SAN FRANCISCO – The U.S. men’s foil team started the world cup season on home turf at the San Francisco Men’s Foil World Cup.
In fact, two of the four fencers — Alexander Massialas and Gerek Meinhardt — slept in their own beds, as they are San Francisco natives.
The familiarity didn’t seem to help the Americans at Kezar Pavilion, though. At least not at first.
Both San Francisco natives lost their first matches in the individual competition. Another teammate, Miles Chamley-Watson, was in the unfamiliar role of having to battle into the individual competition through pool play after his world ranking dropped below the top 16.
But by the time the team competition came around on Sunday, the U.S. squad was ready, fencing to an honorable sixth-place finish. After losing to 2012 Olympic champion Italy 45-35 in the quarterfinals, they beat world champion France 45-36 in the consolation rounds before ultimately losing to Korea.

________________________

__Task requirements__.
• 1. From the article on the San Francisco Men's Foil World Cup, copy the passage from "SAN FRANCISCO –" up to and including "San Francisco natives.".
• 2. According to the article on the San Francisco Men's Foil World Cup, by what score did the U.S. squad beat France in the consolation rounds?
• 3. Continue the article on the U.S. men's foil team at the San Francisco World Cup from the point where it stops.

________________________

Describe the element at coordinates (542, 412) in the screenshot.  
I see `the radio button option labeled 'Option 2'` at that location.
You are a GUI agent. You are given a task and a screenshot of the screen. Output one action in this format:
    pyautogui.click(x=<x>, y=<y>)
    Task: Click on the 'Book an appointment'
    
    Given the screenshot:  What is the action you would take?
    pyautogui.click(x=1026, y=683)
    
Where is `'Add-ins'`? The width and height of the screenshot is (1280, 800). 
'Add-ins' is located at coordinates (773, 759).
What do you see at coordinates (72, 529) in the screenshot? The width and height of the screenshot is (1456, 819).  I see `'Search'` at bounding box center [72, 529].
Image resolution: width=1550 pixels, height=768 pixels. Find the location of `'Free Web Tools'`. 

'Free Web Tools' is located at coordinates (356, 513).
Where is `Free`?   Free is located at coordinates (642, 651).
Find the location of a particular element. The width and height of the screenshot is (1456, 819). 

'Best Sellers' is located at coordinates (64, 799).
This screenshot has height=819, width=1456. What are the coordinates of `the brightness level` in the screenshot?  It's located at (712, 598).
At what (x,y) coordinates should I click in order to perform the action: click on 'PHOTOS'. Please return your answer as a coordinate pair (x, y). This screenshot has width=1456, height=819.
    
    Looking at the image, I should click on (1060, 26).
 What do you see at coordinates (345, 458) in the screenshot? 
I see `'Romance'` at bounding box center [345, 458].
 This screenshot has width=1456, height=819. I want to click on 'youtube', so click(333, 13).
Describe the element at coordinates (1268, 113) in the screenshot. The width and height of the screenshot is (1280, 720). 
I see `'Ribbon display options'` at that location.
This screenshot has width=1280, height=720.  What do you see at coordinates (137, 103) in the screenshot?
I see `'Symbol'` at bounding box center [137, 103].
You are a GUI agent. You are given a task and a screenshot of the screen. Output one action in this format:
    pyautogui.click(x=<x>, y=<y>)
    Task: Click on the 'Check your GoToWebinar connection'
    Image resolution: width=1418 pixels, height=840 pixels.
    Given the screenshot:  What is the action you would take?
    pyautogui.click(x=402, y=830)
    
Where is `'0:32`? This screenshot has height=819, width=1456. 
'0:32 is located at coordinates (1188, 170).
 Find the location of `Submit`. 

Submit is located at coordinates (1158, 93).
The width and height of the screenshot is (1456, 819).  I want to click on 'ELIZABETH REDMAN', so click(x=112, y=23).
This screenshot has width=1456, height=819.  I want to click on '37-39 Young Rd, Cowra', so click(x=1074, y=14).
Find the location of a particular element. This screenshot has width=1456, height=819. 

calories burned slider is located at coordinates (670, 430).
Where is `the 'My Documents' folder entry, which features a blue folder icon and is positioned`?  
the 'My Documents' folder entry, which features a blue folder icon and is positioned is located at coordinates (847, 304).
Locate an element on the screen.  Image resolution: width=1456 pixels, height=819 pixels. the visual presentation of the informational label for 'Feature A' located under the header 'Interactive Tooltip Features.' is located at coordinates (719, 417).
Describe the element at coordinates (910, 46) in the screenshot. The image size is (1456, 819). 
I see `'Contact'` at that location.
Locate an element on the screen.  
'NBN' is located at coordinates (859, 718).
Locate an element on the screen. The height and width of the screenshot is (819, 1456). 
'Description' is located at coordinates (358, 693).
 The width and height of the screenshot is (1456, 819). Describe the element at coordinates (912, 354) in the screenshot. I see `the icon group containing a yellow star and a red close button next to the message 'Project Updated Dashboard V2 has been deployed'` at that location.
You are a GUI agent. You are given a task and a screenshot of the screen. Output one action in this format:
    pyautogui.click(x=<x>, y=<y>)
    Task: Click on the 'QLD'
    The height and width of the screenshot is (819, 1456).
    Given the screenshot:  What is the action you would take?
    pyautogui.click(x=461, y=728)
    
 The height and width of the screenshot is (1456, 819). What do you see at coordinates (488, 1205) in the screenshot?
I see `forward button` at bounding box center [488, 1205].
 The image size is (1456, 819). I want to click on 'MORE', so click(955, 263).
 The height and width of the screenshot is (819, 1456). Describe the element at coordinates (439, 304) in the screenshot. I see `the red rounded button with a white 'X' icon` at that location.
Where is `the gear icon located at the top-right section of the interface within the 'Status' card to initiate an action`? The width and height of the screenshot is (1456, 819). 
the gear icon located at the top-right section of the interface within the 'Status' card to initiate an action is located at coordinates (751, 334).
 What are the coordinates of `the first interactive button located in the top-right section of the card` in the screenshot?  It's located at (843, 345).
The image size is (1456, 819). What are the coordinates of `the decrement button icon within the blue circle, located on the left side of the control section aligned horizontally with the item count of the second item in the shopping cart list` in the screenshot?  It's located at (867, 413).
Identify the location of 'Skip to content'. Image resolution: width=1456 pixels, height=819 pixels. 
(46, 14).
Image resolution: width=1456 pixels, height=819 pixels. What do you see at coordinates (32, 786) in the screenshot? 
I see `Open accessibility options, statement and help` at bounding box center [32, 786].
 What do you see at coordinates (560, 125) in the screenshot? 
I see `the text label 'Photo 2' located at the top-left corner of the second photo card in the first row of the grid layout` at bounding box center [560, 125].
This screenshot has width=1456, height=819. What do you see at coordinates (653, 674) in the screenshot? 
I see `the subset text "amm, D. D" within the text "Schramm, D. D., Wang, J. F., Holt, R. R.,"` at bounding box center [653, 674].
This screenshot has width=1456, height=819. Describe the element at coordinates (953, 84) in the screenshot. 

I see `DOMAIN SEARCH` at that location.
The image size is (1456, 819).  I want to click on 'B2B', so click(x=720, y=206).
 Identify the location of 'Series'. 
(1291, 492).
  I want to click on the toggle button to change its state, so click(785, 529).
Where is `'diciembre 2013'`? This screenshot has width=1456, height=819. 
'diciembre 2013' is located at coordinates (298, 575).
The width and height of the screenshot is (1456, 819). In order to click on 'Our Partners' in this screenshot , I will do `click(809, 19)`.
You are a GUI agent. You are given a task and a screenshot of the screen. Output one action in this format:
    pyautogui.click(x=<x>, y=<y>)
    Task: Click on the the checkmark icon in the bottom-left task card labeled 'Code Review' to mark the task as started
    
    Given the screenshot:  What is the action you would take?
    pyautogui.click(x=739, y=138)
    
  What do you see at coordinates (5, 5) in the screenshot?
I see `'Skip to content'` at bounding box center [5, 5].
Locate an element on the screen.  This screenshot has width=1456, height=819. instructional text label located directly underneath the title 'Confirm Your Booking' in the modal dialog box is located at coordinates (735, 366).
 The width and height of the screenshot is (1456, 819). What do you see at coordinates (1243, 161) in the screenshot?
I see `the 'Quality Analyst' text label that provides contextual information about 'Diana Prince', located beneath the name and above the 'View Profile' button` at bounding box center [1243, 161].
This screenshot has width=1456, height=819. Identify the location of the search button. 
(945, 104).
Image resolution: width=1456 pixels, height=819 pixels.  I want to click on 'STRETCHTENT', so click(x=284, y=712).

________________________

__Task-by-task outputs__.
• 1.
SAN FRANCISCO – The U.S. men’s foil team started the world cup season on home turf at the San Francisco Men’s Foil World Cup.
In fact, two of the four fencers — Alexander Massialas and Gerek Meinhardt — slept in their own beds, as they are San Francisco natives.

• 2. 45-36

• 3.
All things considered, it was a good start to a long world cup season for Chamley-Watson (ranked No. 4 in the U.S., 24th in the world), Race Imboden (2nd, 10th), Massialas (3rd, 7th) and Meinhardt (1st, 4th).
The men, who finished fourth at the London 2012 Olympic Games and are gunning for a medal at Rio 2016, have been a dominant force since teaming up in 2011, and show no signs of losing that grip.
“We kind of had an up-and-down season last year, but now it’s coming down to game time,” said Imboden, of Brooklyn, New York. “I think we have the strongest team in men’s foil we’ve ever had. Ever. In the history of U.S. Fencing. And now we have a team that’s individually setting those boundaries and breaking those boundaries. It can really only skyrocket from here.”
The Americans drew a bye into table of 16 and defeated Egypt, led by 2012 Olympic silver medalist Alaaeldin Abouelkassem, 45-36, winning seven of the nine bouts.
Italy is well known to the U.S. team. The Italians beat the Americans in the gold-medal final of the world championships last year. In San Francisco, the Italians jumped out to a commanding 10-touch lead before the Americans rallied behind Massialas, who was stunned by Mexico’s Daniel Gomez 15-9 in the table of 64 the individual tournament.
With his hometown crowd — which included his parents and other family members and buddies from Stanford, where he is a junior — shouting “Massi! Massi!” Massialas scored 10 of the first 14 touches against Andrea Baldini, the 2009 world champ, before Baldini clinched the match 45-35.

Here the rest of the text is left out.